Zweck und Zielrichtung einer Vertragsstrafe liegt zum einen darin, dem Gläubiger im
Verletzungsfall die Möglichkeit einer erleichterten Schadloshaltung ohne
Einzelnachweis zu eröffnen, zum anderen aber auch darin, einen wirkungsvollen Druck
auf den Schuldner auszuüben, um diesen zur ordnungsgemäßen Erbringung der
versprochenen Leistung anzuhalten (vgl. BGHZ 85, 305, 312/313 m. N.; BGH NJW
1984, 919, 920 m.
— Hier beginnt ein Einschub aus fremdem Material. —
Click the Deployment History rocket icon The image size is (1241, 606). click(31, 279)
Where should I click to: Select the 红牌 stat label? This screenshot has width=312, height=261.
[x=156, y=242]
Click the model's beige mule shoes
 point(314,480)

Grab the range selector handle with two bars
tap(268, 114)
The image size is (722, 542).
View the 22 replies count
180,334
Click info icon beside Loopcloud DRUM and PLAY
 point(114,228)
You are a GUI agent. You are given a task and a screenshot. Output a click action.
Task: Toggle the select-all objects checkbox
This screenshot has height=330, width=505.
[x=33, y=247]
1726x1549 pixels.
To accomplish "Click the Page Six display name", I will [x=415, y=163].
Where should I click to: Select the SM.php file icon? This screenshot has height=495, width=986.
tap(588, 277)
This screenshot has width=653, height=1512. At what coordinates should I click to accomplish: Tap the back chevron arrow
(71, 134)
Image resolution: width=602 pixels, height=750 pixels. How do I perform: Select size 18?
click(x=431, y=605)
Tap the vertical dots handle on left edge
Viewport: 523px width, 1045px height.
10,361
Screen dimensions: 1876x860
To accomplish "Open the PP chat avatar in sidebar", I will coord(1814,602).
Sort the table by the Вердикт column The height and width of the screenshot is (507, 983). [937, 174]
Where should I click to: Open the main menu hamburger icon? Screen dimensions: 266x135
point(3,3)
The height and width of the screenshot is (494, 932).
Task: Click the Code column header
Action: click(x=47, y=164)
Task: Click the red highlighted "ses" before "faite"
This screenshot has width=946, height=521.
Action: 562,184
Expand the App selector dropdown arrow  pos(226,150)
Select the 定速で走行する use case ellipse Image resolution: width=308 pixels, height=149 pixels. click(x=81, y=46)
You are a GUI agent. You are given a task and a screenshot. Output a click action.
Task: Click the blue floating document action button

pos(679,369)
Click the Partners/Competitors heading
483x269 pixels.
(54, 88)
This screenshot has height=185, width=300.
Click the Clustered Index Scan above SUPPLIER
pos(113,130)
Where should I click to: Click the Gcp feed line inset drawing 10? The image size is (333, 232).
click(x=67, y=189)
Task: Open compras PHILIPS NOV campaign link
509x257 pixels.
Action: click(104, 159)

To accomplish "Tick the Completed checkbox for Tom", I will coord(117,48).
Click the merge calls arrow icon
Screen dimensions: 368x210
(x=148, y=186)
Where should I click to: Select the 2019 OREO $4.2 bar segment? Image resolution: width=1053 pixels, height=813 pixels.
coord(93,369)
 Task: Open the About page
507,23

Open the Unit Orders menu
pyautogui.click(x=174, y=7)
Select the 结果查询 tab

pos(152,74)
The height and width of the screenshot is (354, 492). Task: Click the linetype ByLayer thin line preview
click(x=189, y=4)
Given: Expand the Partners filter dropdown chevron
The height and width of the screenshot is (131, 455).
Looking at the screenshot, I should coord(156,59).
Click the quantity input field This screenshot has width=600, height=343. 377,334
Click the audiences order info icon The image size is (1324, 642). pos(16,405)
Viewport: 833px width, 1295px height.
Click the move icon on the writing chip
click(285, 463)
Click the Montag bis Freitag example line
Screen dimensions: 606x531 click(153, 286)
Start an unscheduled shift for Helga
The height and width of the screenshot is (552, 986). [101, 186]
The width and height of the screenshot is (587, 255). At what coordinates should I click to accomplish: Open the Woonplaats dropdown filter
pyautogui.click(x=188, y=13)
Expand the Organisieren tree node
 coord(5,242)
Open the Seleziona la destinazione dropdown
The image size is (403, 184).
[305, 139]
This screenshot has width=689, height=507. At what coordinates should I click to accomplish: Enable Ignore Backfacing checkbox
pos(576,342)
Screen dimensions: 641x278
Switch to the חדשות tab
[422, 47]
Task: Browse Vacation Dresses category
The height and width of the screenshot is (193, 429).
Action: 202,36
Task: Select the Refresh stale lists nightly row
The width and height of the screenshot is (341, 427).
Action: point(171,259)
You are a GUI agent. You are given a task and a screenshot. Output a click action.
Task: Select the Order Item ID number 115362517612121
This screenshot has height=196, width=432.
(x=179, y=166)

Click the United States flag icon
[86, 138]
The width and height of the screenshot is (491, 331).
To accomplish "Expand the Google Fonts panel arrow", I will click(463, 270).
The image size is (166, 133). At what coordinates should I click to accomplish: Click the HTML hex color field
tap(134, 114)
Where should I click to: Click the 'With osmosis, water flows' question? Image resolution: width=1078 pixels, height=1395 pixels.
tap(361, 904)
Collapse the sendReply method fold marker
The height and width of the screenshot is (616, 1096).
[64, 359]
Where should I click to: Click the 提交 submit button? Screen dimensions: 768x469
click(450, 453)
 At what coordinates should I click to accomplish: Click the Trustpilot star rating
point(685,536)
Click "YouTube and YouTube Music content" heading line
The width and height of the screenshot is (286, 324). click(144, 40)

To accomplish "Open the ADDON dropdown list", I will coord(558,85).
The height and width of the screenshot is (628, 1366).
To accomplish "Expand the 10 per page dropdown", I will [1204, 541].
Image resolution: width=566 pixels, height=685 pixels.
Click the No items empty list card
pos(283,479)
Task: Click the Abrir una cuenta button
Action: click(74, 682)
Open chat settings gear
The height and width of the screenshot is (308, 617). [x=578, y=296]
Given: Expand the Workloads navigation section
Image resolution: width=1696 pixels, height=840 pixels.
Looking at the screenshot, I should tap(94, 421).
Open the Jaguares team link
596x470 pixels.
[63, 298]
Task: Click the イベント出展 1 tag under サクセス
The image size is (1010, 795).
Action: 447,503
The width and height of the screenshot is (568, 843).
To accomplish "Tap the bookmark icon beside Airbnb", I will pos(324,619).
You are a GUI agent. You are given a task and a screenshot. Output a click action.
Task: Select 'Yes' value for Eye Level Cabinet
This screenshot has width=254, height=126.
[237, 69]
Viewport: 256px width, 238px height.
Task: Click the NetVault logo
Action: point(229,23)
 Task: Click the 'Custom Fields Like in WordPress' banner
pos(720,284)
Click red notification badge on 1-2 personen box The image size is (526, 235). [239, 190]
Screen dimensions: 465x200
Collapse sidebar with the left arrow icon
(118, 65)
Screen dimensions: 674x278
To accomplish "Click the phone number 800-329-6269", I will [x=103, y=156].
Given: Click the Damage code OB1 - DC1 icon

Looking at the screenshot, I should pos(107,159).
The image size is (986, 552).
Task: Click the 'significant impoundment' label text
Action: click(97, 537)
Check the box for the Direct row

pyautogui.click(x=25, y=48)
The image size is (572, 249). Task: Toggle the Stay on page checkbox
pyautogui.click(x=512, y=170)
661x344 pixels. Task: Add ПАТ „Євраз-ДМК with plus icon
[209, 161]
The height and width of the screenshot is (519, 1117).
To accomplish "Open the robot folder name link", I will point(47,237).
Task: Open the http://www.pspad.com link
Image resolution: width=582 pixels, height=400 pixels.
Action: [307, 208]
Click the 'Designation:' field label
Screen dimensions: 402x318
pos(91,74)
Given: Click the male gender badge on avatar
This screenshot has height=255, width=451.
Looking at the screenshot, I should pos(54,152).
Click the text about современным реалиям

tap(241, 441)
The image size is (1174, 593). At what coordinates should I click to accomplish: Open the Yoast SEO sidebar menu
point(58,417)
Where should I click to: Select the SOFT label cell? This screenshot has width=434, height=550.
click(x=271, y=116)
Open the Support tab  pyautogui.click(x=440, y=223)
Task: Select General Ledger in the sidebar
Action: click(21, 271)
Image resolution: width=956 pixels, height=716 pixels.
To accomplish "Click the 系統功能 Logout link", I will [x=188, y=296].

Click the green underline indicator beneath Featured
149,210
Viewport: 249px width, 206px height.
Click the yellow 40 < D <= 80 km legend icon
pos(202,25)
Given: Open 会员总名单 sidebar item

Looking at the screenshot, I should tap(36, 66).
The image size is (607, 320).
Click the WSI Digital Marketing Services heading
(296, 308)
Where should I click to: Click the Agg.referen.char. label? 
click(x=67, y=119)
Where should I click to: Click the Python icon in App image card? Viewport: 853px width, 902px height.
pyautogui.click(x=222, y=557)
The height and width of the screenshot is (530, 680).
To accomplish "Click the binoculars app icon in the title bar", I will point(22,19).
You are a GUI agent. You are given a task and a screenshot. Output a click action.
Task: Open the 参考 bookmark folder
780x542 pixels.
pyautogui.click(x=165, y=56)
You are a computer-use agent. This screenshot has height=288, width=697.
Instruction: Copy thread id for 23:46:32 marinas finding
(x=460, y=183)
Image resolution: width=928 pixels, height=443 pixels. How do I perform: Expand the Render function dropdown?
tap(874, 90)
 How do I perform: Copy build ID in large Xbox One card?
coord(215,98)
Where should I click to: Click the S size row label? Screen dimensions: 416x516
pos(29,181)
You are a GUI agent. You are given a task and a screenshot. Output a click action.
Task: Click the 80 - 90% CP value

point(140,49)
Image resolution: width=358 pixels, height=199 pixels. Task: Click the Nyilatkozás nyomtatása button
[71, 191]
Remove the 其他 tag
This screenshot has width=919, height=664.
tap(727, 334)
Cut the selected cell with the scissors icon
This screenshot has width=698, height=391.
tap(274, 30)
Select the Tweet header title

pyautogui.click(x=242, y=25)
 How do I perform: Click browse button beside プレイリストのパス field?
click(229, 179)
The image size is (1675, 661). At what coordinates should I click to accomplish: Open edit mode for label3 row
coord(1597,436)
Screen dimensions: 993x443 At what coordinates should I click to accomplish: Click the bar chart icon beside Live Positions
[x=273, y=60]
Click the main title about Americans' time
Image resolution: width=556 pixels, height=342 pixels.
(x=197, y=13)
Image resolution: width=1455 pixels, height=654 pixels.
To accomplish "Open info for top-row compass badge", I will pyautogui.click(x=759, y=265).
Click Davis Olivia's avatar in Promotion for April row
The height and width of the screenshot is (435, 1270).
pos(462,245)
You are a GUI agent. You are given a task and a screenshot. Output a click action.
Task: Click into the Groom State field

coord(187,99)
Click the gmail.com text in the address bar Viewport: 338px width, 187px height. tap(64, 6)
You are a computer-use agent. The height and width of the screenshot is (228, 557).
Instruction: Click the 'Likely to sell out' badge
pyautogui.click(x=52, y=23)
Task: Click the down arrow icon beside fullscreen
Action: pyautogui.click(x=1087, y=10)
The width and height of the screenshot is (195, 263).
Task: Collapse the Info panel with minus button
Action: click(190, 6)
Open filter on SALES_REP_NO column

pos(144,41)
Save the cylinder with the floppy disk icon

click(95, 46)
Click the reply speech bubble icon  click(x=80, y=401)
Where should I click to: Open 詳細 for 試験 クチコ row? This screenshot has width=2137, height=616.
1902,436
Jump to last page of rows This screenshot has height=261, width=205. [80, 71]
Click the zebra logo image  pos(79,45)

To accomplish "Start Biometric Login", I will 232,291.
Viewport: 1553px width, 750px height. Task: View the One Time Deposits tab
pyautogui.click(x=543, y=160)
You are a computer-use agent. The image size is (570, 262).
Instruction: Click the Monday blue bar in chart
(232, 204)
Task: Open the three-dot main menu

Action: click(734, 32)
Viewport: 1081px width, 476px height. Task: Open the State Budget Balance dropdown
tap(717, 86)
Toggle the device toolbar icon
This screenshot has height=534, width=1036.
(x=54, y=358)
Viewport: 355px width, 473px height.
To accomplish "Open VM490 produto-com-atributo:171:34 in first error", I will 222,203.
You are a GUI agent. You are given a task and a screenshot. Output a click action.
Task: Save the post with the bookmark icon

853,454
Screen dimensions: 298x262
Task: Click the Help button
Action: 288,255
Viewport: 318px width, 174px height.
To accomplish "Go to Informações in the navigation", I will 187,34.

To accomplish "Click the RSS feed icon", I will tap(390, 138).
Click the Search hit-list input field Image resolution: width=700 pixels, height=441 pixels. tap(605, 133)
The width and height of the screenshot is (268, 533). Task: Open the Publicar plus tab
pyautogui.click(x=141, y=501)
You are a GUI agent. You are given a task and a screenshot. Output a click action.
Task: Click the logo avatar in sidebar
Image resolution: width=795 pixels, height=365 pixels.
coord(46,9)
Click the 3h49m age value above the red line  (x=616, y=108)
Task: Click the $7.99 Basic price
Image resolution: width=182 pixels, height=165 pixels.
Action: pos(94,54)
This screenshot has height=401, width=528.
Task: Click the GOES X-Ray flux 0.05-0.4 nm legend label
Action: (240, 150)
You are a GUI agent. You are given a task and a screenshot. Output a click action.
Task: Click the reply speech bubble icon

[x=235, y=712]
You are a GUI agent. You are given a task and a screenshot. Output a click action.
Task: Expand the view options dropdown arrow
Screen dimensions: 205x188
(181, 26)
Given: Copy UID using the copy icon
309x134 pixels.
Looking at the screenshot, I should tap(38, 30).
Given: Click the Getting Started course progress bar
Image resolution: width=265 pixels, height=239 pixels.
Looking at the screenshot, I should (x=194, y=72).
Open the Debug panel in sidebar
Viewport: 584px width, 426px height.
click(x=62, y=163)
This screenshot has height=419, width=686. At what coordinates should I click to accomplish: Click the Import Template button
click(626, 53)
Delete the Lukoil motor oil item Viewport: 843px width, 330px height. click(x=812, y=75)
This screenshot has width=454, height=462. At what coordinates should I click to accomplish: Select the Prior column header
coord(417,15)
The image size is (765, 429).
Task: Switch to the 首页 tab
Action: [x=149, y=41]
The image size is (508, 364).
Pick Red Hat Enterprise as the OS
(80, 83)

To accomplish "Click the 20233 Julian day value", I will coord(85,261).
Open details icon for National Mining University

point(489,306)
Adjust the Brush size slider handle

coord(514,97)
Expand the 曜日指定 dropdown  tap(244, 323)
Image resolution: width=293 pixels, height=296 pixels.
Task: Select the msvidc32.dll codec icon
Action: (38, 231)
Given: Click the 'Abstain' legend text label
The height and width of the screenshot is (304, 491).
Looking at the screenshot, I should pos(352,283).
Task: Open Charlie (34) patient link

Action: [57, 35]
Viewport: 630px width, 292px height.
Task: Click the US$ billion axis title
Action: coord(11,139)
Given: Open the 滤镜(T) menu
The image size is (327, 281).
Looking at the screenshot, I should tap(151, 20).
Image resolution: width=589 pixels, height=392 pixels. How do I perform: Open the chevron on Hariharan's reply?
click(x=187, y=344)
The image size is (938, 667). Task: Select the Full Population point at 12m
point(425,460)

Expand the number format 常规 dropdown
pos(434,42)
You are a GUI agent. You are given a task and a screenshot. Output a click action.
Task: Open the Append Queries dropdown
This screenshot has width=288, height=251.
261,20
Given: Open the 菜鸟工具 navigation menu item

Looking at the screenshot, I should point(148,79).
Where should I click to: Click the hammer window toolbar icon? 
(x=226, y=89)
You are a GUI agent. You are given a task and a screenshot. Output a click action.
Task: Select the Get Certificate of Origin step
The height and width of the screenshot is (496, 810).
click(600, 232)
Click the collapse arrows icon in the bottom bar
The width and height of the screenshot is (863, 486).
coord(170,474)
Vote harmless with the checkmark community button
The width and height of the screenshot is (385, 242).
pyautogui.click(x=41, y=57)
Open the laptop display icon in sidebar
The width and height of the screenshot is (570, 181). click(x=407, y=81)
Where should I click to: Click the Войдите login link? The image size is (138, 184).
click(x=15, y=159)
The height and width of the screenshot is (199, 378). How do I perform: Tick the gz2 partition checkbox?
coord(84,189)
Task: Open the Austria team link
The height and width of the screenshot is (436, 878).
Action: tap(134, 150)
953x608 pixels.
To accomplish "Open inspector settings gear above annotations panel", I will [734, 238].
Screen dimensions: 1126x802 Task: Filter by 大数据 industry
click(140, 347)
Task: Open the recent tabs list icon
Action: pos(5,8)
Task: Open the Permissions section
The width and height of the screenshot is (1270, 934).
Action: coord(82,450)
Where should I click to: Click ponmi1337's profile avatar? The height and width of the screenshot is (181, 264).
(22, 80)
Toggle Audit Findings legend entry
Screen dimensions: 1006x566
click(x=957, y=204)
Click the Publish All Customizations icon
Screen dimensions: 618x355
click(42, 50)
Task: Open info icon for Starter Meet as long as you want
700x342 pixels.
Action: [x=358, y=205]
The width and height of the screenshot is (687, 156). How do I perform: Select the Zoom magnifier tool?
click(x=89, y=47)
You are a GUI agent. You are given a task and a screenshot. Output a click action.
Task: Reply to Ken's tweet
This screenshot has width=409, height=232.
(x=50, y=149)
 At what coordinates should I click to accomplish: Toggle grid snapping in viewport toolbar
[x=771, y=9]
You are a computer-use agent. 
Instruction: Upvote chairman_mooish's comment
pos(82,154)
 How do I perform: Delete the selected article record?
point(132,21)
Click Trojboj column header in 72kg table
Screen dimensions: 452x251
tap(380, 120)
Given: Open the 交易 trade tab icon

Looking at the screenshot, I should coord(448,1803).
N.; BGH NJW-RR 1990, 1076, 1077 m. N.). Da die Druckfunktion der
Vertragsstrafe nicht der bloßen Schöpfung neuer, vom Sachinteresse des Gläubigers
losgelöster Geldforderungen dienen soll, muß ihre Höhe in einem vernünftigen
Verhältnis zum möglichen Schaden stehen (vgl. BGHZ 85, 305, 313/314). Bei der
Beurteilung der Angemessenheit der Höhe ist unter Anlegung eines generellen
überindividuellen Maßstabes (vgl. BGH NJW-RR 1990, 1076, 1077 m. N.) zu prüfen, ob
berechtigte und schützenswerte Interessen des Gläubigers die Festlegung einer
Vertragsstrafe in der betreffenden Höhe angemessen erscheinen lassen (vgl. BGH NJW
1984, 919, 921).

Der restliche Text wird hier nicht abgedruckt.